Die Stimulation kann dem Krankheitsverlauf angepasst werden
Wenn bei chronischen Schmerzen Medikamente keine Linderung bringen oder inakzeptable Nebenwirkungen haben, kann der Arzt einen Neurostimulator empfehlen. In diesem Fall geben Neurostimulatoren schwache elektrische Impulse an den Epiduralraum in der Nähe des Rückenmarks ab und verändern so die Schmerzsignale an das Gehirn. Seit über 30 Jahren tragen Neurostimulatoren dazu bei, dass Menschen mit chronischen Schmerzen zu mehr Lebensqualität finden. Angewendet wird die Therapie insbesondere bei chronischen Rücken- und Beinschmerzen, beim komplexen regionalen Schmerzsyndrom, einem chronischen Schmerzzustand, der meistens an Armen, Beinen, Händen oder Füssen auftritt, und bei schmerzhaften Neuropathien, einer neurologischen Störung, die mit starken, chronischen Schmerzen durch eine Nervenschädigung einhergeht.

Kleinere Batterien
Derzeit profitieren erst 5 bis 15 Prozent der Patienten, die dafür in Frage kommen, von der Neurostimulation. Die technische Entwicklung zielt deshalb zum Beispiel auf vereinfachte, weniger invasive Implantationsverfahren, auf kleinere Stimulatoren mit längerer Lebensdauer und auf einfache Programmiergeräte für die Patienten ab, die eine individuelle Therapieanpassung ermöglichen.

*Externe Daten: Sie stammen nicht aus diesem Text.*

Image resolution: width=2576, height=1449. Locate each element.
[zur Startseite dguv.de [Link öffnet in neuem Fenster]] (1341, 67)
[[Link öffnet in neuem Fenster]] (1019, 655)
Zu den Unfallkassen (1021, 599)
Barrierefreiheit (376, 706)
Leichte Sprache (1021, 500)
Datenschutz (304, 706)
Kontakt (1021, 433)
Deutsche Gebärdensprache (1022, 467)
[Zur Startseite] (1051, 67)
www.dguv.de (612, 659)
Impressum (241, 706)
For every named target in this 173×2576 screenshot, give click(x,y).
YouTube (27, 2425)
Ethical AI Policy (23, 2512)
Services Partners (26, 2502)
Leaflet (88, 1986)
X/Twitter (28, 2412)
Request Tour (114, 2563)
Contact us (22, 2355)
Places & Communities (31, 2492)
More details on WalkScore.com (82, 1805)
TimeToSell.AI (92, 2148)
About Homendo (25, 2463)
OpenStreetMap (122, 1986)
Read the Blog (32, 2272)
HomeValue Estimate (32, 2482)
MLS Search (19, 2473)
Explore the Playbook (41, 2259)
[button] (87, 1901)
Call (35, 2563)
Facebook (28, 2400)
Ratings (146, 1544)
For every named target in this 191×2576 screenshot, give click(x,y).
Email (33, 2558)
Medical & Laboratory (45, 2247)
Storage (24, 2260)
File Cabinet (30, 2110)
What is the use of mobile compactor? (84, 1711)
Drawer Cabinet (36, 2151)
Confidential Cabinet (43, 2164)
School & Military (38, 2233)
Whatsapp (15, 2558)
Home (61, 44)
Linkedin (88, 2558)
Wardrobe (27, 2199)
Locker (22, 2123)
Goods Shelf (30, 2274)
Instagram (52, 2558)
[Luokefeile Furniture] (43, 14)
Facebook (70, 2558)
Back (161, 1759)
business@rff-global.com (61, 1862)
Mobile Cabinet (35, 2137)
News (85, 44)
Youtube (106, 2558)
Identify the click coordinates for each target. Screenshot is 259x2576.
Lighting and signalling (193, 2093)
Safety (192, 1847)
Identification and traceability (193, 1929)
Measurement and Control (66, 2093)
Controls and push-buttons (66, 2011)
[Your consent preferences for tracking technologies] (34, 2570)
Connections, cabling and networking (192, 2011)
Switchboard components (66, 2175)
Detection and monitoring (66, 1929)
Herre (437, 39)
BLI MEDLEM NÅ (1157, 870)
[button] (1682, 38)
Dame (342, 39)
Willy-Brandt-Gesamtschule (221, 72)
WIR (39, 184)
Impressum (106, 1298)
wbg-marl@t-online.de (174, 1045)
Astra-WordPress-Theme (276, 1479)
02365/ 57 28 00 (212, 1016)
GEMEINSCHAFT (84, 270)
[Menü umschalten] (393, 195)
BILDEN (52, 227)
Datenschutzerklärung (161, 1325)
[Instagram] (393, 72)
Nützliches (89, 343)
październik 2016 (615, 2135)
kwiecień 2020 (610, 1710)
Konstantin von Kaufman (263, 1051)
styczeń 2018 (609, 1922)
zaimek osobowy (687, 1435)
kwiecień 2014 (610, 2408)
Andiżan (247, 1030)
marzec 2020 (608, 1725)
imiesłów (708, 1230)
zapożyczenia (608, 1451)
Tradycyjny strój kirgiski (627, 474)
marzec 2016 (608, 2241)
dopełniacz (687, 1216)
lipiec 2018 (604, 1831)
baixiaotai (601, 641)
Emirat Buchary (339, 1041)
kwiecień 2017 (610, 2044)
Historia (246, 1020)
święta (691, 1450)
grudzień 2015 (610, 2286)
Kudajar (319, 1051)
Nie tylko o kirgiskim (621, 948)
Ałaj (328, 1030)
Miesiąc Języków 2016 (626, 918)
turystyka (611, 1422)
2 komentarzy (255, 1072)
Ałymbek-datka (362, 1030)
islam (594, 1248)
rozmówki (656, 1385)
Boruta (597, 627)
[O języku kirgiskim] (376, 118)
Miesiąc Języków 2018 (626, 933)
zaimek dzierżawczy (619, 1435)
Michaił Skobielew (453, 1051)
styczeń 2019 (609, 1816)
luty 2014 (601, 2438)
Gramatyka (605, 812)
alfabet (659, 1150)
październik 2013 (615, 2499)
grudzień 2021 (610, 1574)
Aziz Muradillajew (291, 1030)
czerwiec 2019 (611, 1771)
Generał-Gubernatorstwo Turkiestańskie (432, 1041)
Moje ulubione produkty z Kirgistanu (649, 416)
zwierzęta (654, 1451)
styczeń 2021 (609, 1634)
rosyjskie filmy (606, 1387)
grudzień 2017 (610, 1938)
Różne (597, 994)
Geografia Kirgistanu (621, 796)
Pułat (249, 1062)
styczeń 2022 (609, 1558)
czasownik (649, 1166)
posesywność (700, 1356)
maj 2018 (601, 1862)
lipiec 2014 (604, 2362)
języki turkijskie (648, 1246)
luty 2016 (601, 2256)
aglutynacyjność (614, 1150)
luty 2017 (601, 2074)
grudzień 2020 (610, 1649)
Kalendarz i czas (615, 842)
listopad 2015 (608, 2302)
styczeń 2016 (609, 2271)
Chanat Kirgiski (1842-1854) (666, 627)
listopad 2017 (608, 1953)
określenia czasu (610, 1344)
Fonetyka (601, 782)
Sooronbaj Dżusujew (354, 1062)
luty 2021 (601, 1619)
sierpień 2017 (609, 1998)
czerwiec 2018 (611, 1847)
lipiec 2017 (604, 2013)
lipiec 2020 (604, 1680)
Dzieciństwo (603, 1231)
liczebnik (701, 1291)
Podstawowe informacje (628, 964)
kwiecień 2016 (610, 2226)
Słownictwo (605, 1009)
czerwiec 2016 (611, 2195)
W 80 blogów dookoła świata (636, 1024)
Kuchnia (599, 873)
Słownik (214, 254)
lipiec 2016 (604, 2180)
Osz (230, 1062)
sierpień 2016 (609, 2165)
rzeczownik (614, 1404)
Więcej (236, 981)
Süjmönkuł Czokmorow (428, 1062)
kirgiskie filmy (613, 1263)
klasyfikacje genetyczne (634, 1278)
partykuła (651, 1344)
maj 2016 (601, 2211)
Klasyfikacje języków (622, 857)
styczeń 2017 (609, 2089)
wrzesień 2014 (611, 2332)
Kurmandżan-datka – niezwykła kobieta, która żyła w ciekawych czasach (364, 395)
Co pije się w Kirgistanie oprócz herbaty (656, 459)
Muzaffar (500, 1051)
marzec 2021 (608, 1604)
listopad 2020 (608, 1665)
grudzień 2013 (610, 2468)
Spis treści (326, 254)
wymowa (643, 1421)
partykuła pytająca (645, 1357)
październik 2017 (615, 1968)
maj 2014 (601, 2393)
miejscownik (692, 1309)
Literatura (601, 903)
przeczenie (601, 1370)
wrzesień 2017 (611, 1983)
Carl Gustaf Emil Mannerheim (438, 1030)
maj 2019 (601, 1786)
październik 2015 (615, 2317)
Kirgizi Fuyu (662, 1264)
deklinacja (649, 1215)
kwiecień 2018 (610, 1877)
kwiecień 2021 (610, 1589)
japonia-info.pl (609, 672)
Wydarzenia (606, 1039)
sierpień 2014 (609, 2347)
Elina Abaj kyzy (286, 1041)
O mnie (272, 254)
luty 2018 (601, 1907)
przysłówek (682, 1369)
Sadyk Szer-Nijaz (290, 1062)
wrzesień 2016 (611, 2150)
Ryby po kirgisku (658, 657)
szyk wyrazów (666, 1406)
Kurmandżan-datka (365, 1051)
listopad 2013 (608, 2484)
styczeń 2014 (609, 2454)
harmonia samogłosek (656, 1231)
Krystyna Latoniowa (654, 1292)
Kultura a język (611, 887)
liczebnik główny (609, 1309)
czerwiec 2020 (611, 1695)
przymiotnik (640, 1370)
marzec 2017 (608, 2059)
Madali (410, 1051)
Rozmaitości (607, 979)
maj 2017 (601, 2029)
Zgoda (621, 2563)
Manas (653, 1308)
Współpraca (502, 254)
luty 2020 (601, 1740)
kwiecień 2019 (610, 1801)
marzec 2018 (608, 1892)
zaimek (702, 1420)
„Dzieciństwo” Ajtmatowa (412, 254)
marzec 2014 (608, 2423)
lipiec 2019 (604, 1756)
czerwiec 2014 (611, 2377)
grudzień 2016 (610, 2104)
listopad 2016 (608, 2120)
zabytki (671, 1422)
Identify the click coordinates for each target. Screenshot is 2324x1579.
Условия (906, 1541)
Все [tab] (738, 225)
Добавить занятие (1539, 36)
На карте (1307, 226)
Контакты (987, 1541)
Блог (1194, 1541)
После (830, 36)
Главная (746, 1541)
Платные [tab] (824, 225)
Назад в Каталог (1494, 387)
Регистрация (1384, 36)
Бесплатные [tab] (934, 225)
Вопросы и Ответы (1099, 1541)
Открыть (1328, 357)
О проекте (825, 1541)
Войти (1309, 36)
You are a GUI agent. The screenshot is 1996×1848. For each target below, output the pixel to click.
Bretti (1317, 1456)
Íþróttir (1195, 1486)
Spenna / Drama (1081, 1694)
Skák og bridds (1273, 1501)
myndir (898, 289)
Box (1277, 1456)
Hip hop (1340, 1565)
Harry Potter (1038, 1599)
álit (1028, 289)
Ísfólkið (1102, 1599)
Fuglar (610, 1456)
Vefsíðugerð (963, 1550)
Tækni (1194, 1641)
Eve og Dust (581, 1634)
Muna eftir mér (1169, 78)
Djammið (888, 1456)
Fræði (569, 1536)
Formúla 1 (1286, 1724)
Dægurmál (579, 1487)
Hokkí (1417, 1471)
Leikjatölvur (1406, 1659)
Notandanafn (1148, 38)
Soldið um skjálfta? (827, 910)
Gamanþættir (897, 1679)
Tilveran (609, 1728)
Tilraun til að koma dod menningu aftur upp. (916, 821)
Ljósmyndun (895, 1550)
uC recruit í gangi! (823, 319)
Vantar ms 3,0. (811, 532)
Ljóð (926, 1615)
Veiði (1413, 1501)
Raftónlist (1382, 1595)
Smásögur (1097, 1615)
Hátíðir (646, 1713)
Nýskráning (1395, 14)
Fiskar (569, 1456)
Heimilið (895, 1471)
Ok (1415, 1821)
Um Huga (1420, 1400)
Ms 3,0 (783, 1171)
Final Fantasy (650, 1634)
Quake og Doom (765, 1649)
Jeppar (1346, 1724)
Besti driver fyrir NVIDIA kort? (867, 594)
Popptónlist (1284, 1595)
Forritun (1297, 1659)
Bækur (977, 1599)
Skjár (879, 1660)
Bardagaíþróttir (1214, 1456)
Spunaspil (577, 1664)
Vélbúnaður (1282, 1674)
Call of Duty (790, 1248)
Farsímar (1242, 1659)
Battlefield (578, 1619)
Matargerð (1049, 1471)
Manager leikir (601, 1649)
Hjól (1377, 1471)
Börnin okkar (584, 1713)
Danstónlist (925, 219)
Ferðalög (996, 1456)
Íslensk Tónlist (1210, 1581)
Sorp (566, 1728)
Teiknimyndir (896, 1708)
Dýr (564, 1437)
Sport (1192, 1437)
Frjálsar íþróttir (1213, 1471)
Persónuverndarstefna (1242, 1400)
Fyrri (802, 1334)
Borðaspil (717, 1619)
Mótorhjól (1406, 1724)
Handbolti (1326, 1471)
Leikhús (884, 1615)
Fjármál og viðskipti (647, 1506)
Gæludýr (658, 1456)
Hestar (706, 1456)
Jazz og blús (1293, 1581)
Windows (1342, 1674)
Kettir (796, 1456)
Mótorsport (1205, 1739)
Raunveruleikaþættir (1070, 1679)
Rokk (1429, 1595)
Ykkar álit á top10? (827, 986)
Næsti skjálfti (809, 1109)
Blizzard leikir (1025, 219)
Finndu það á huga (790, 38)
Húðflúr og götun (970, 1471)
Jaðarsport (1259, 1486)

Verfeinerte Stimulationsverfahren wie zum Beispiel eine lageabhängige Stimulation oder spezielle Stimulationsprogramme tragen ebenfalls zu einer Optimierung der Therapie bei. «Generell handelt es sich um testbare, anpassungsfähige und reversible Therapien, welche die Nebenwirkungen und den Verbrauch von Medikamenten reduzieren können», erklärt Paolo Pollak. Der Therapieerfolg kann dabei in einer ein- bis zweiwöchigen Testphase ziemlich genau vorhergesagt werden. Ein erfolgreicher Test ist auch Voraussetzung für die Kostenübernahme durch die Krankenversicherer. Die Stimulation kann immer wieder dem Krankheitsverlauf angepasst und die Systeme können jederzeit ausgebaut werden. Im Zentrum der aktuellen Forschung steht die Erweiterung der Indikationen, etwa bei Kopfschmerzen, Suchtkrankheiten oder Alzheimer.

Seltene Risiken
Das Ziel sei, noch mehr Patienten den Zugang zu diesen Therapien zu ermöglichen, mit verbesserten Technologien die Anwendung zu vereinfachen und die Wirksamkeit zu erhöhen, sagt Paolo Pollak. Gleichzeitig wird eine verbesserte Wirtschaftlichkeit angestrebt, zum Beispiel eine verkürzte Liegedauer sowie reduzierte Kosten für Medikamente und Arztbesuche. Die Operationsrisiken sind vergleichbar mit den Risiken bei anderen operativen Eingriffen. In seltenen Fällen kann es zu Komplikationen wie Blutungen oder Infektionen kommen. Bei der tiefen Hirnstimulation können ebenfalls in seltenen Fällen sprachliche Einschränkungen wie eine verminderte Sprachflüssigkeit und Verständlichkeit auftreten.